INSTRUCTIONS TO FOLLOW:
Please filter the records below and copy only the lines that contain the word "Where".

Items listed in a dataset:
# # # # # # #

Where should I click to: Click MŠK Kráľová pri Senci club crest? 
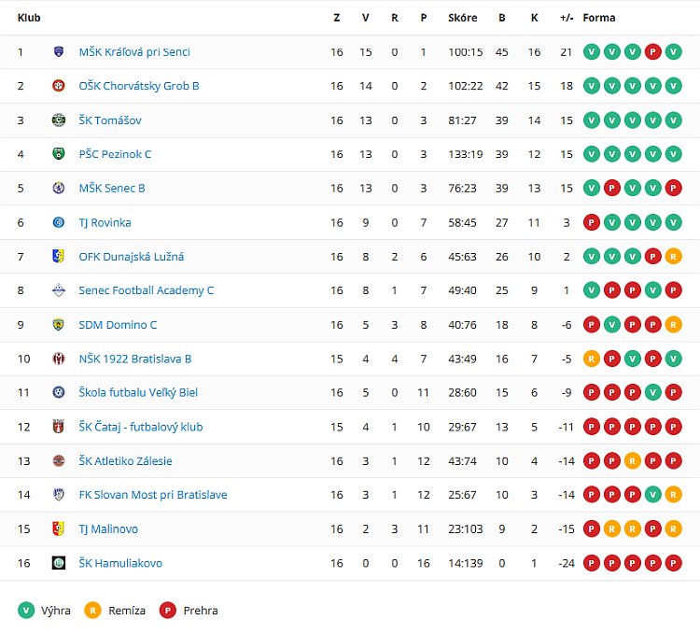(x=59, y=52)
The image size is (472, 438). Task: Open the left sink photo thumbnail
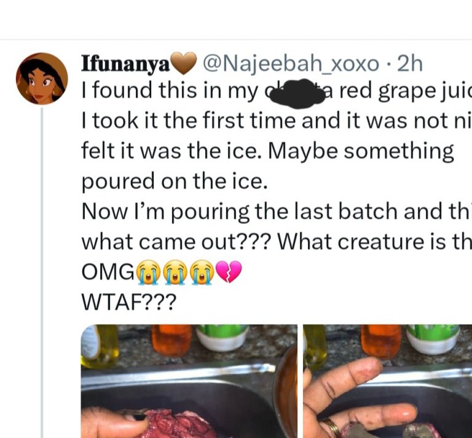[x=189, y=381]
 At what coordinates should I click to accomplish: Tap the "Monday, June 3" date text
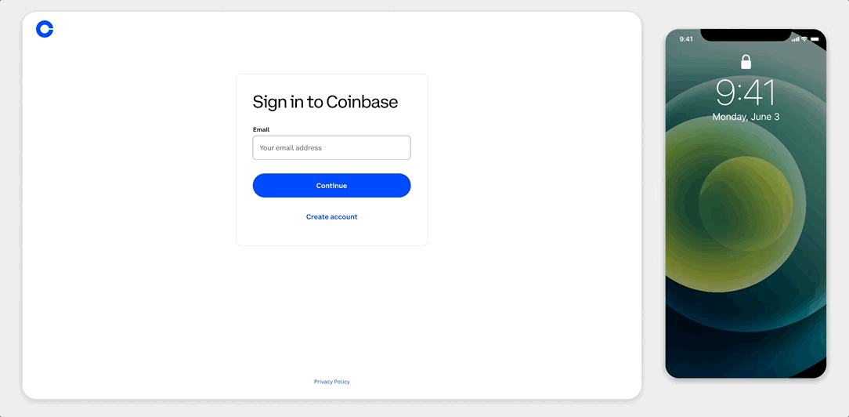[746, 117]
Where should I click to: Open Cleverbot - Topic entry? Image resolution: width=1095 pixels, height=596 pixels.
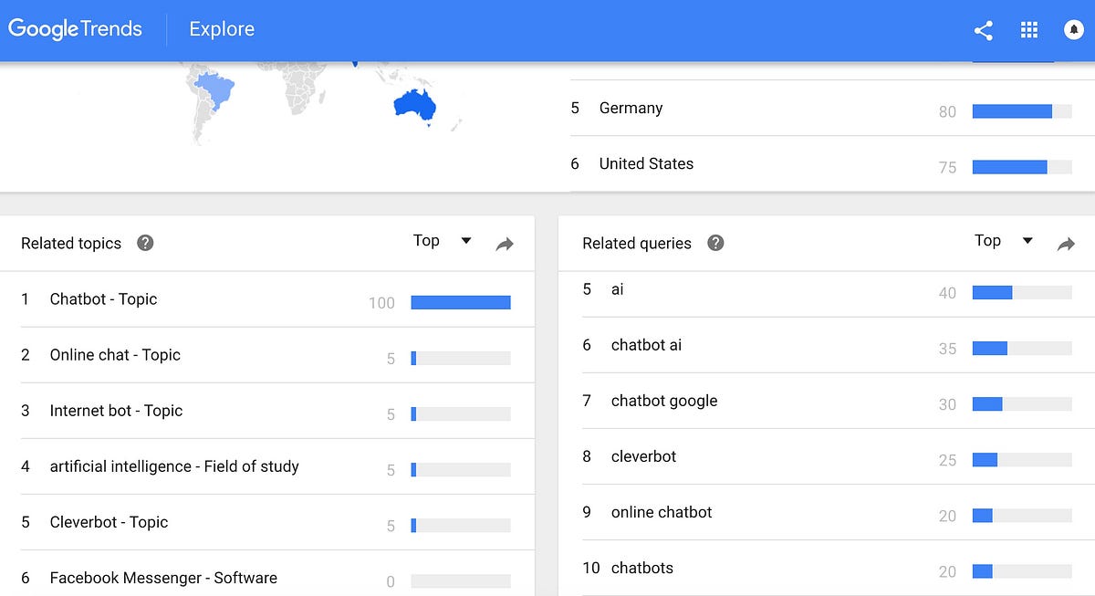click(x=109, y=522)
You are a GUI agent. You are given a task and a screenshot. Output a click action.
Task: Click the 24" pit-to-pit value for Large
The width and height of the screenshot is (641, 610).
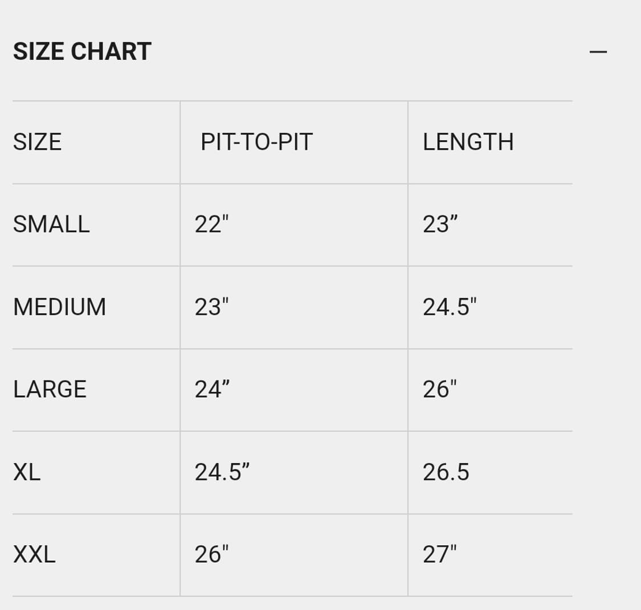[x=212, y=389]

# # # # # # #

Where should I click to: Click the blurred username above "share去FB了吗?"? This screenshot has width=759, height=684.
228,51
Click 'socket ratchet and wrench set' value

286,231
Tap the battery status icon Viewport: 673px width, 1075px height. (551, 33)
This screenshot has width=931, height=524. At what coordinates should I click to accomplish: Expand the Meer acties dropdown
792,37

# # # # # # #

EXPECTED ANSWER:
Where should I click to: Click MŠK Kráľová pri Senci club crest? 
Where should I click to: Open Cleverbot - Topic entry? Image resolution: width=1095 pixels, height=596 pixels.
Where should I click to: Click the blurred username above "share去FB了吗?"? This screenshot has width=759, height=684.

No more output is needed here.